File
gnmic
supports exporting subscription updates to multiple local files
A file output can be defined using the below format in gnmic
config file under outputs
section:
outputs:
output1:
# required
type: file
# filename to write telemetry data to.
# will be ignored if `file-type` is set
filename: /path/to/filename
# file-type, stdout or stderr.
# overwrites `filename`
file-type: # stdout or stderr
# string, message formatting, json, protojson, prototext, event
format:
# string, one of `overwrite`, `if-not-present`, ``
# This field allows populating/changing the value of Prefix.Target in the received message.
# if set to ``, nothing changes
# if set to `overwrite`, the target value is overwritten using the template configured under `target-template`
# if set to `if-not-present`, the target value is populated only if it is empty, still using the `target-template`
add-target:
# string, a GoTemplate that allow for the customization of the target field in Prefix.Target.
# it applies only if the previous field `add-target` is not empty.
# if left empty, it defaults to:
# {{- if index . "subscription-target" -}}
# {{ index . "subscription-target" }}
# {{- else -}}
# {{ index . "source" | host }}
# {{- end -}}`
# which will set the target to the value configured under `subscription.$subscription-name.target` if any,
# otherwise it will set it to the target name stripped of the port number (if present)
target-template:
# boolean, valid only if format is `event`.
# if true, arrays of events are split and marshaled as JSON objects instead of an array of dicts.
split-events: false
# string, a GoTemplate that is executed using the received gNMI message as input.
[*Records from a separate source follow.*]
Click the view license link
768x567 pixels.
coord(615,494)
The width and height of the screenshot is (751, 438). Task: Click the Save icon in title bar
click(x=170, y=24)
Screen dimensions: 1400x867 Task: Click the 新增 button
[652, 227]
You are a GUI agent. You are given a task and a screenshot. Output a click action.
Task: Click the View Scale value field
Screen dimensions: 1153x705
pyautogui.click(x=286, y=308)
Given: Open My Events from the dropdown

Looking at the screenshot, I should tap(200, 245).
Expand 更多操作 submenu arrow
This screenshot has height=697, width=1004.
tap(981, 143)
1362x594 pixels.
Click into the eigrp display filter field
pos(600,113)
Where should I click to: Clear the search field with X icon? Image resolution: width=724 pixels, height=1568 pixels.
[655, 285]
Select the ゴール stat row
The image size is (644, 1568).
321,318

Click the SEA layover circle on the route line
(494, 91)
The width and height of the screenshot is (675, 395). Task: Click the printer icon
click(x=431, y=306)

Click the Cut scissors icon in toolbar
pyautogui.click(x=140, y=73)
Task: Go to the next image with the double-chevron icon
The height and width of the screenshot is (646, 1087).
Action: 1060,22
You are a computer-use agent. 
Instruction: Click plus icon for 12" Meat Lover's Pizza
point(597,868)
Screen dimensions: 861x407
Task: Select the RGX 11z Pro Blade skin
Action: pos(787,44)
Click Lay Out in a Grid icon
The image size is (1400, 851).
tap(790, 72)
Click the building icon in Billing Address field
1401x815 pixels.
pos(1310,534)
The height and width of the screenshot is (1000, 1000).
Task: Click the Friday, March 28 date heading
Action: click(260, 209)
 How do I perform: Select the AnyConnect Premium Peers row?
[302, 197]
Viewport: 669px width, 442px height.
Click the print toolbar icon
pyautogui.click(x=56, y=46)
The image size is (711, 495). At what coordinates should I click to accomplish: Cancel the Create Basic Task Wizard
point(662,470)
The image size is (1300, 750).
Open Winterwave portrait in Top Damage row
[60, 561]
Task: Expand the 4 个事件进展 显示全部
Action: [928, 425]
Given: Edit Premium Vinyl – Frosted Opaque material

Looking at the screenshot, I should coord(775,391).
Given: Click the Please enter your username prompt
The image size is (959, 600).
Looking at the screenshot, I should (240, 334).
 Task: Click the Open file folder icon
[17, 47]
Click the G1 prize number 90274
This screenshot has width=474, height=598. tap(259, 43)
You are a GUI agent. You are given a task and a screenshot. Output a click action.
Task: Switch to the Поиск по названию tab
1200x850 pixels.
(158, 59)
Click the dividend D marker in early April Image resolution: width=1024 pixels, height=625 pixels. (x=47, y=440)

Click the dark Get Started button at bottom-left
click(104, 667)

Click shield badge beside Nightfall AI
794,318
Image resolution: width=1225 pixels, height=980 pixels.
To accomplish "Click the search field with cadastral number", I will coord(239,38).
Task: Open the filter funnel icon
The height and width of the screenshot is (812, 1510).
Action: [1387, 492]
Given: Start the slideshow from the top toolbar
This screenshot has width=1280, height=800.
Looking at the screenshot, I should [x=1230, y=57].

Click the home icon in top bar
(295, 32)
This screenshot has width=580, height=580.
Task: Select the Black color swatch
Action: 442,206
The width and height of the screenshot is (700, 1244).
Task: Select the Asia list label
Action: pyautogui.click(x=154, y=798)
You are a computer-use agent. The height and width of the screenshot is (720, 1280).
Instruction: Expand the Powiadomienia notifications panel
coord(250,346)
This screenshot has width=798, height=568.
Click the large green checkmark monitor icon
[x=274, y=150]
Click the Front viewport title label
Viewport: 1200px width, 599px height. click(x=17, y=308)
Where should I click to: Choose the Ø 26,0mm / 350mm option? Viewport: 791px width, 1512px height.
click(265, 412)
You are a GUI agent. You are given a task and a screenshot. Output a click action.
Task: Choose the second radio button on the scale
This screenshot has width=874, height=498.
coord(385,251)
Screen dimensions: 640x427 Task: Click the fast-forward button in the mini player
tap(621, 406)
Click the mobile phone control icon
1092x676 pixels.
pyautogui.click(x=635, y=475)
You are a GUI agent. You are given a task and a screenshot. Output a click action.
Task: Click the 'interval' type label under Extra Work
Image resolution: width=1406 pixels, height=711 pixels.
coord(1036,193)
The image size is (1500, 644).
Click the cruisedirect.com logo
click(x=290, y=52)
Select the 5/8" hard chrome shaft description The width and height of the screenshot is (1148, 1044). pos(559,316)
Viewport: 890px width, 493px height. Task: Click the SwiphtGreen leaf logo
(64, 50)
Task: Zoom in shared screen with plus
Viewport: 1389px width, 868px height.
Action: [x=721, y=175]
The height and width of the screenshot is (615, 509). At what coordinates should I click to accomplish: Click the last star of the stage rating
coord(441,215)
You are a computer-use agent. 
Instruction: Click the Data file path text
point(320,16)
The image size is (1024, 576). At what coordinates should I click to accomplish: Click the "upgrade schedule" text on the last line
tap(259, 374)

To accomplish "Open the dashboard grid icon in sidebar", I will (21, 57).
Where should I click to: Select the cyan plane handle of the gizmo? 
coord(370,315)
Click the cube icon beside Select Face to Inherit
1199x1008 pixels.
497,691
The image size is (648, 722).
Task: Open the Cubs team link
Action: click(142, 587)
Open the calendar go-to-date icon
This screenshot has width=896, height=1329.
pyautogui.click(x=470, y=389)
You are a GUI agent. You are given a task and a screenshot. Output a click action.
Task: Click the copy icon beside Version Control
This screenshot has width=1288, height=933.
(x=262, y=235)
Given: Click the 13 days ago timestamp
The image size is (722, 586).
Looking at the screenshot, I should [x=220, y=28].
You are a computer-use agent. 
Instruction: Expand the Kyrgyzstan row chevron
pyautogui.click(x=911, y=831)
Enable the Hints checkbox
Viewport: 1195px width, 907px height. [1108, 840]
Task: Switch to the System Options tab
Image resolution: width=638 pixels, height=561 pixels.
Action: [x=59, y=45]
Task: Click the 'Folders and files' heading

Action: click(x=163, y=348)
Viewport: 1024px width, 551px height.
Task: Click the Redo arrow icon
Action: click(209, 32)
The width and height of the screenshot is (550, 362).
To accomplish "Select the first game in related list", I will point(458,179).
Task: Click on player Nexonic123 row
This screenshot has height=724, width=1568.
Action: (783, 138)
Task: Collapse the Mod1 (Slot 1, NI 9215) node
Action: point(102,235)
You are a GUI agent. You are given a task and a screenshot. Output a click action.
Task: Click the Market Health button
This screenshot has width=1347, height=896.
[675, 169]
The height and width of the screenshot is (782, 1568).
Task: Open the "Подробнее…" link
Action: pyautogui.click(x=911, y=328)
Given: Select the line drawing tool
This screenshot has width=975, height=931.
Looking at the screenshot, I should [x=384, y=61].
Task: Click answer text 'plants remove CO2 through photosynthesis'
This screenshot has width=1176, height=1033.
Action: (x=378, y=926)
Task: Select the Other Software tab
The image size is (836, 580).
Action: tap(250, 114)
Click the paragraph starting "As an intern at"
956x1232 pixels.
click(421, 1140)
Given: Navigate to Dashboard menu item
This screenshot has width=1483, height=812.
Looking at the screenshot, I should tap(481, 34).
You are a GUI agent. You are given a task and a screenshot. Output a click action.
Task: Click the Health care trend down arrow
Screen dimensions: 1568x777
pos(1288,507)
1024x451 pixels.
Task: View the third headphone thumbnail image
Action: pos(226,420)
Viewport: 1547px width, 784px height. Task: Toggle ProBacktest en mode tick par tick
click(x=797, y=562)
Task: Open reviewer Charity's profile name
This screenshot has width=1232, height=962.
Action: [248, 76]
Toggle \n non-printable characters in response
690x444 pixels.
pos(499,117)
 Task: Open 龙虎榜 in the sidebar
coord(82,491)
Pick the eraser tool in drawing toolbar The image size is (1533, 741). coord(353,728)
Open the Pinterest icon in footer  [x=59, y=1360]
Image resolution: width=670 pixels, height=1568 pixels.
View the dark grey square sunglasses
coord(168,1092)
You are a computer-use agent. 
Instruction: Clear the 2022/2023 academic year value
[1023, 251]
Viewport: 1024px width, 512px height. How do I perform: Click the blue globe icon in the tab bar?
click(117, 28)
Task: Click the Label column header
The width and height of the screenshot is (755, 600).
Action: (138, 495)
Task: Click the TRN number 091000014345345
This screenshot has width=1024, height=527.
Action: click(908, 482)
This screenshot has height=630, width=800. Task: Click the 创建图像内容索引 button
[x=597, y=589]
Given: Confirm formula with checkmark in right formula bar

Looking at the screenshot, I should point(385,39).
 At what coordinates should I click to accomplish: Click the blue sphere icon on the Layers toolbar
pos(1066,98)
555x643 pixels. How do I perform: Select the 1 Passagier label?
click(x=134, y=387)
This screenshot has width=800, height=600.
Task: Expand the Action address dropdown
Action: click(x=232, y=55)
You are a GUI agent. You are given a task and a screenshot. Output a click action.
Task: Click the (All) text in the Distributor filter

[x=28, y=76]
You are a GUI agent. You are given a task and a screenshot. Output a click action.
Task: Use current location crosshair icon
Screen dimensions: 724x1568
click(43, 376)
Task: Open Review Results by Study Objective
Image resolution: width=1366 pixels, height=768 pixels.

# the template execution is the last step before the data is written to the file,
# First the received message is formatted according to the `format` field above, then the `event-processors` are applied if any
# then finally the msg-template is executed.
msg-template:
# boolean, if true the message timestamp is changed to current time
override-timestamps:
# boolean, format the output in indented form with every element on a new line.
multiline:
# string, indent specifies the set of indentation characters to use in a multiline formatted output
indent:
# string, separator is the set of characters to write between messages, defaults to new line
separator:
# integer, specifies the maximum number of allowed concurrent file writes
concurrency-limit: 1000
# boolean, enables the collection and export (via prometheus) of output specific metrics
enable-metrics: false
# list of processors to apply on the message before writing
event-processors:
# file rotation configuration
rotation:
max-size: 100 # size in megabytes
max-age: 30 # max age in days
max-backups: 3 # maximum number of old files to store, not counting the current file
compress: false # whether or not to enable compression
The file output can be used to write to file on the disk, to stdout or to stderr. Also includes support for rotating files to control disk utilization and maximum age using the rotation
configuration section.
For a disk file, a file name is required.
For stdout or stderr, only file-type is required.